(Stored data entries)
══════

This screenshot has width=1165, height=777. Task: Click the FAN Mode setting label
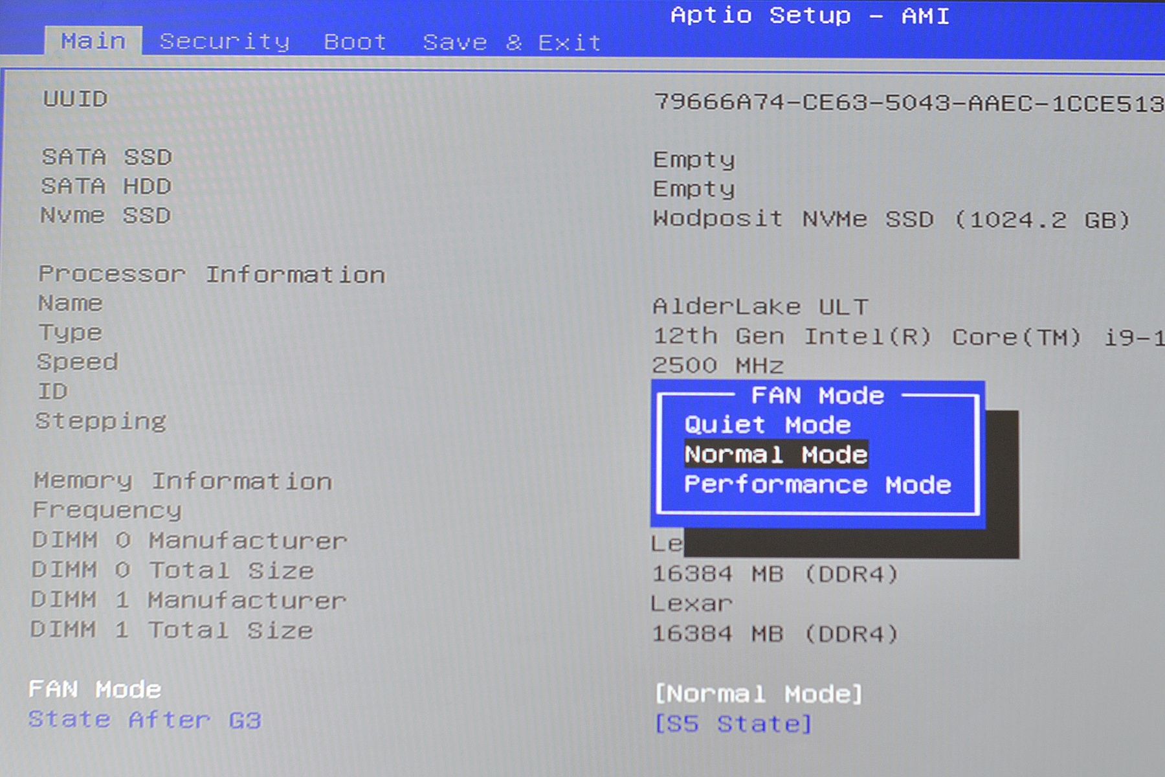pos(94,689)
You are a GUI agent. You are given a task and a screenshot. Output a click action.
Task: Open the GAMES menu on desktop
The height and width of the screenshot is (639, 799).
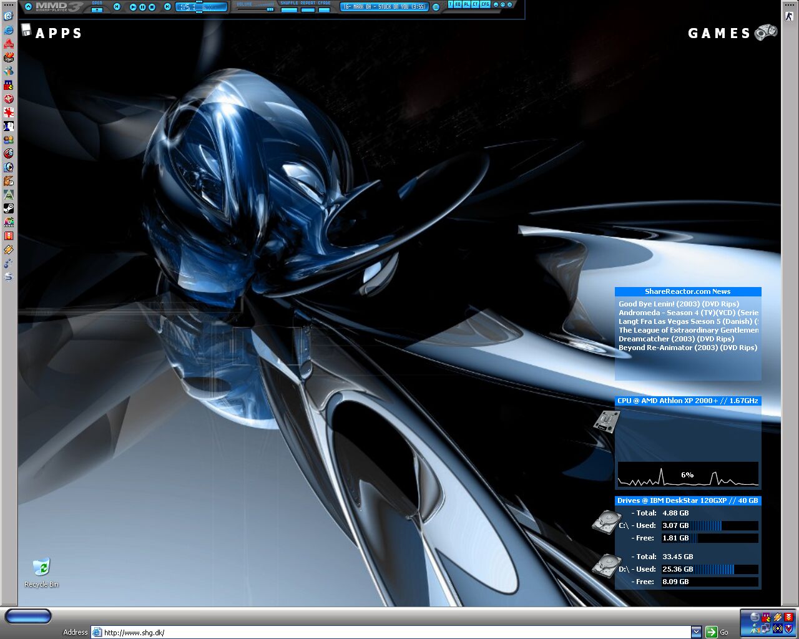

══════

Exercise instructions:
Retype the records in full. Do not carry over the images.

Result of this exercise:
This screenshot has width=1165, height=777. Task: Click the FAN Mode setting label
pos(94,689)
You are a GUI agent. You are given a task and a screenshot. Output a click action.
Task: Open the GAMES menu on desktop
The height and width of the screenshot is (639, 799).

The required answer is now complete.